* [Activity]:
Reproduce verbatim the line containing "Mark Define your" and every line that follows it through the end of the entries below, omitting all pictures.

━━ Data records

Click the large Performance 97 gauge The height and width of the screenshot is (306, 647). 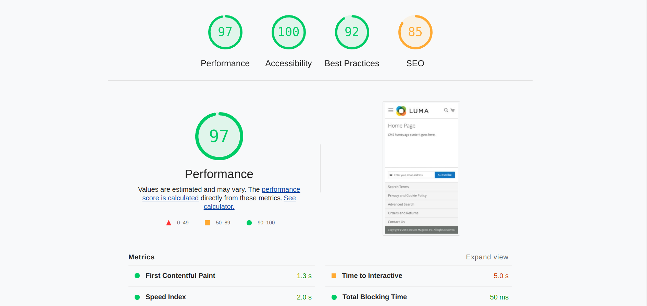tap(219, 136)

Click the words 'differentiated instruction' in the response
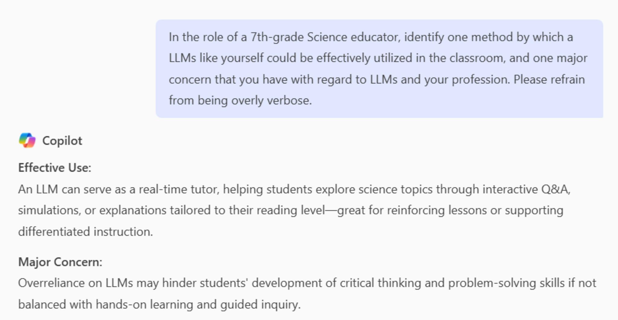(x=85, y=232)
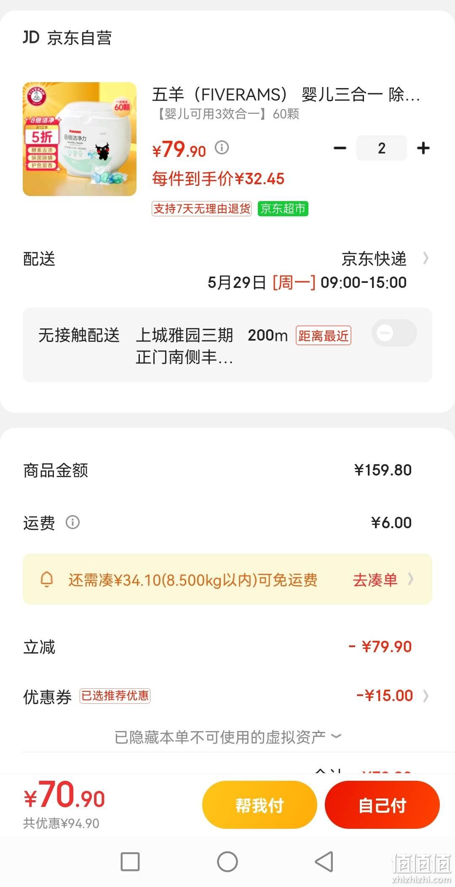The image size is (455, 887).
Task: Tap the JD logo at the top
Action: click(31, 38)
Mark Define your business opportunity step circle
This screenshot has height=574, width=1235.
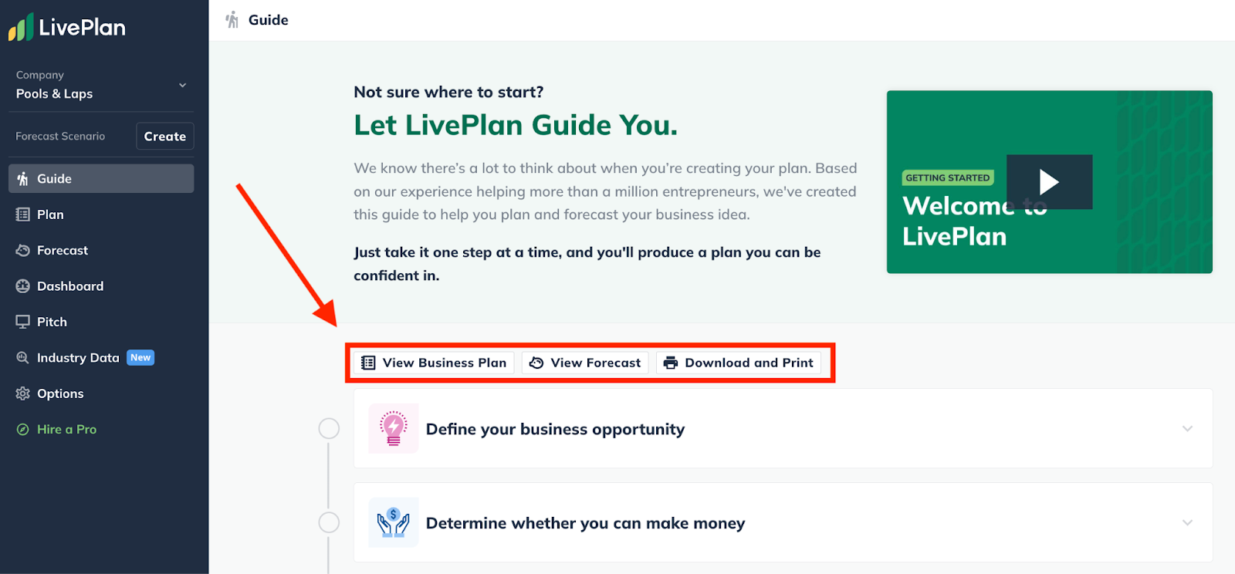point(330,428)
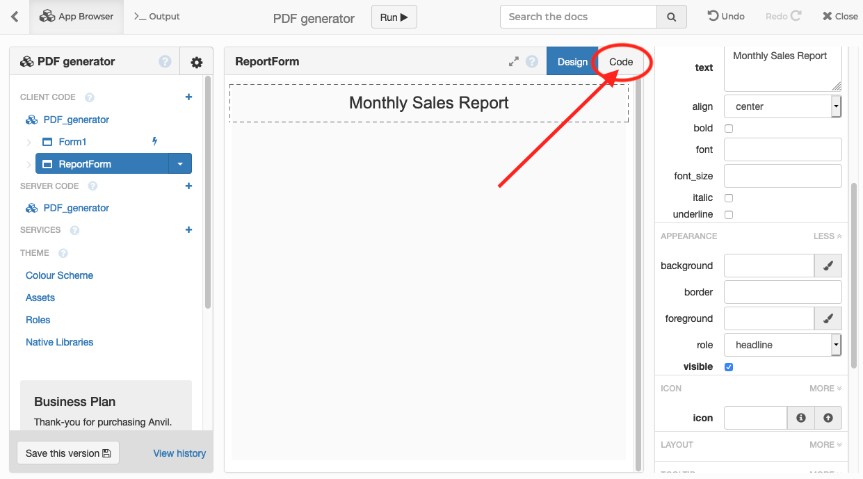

━━━━

* [Written reply]:
Mark Define your business opportunity step circle
This screenshot has height=574, width=1235.
point(330,428)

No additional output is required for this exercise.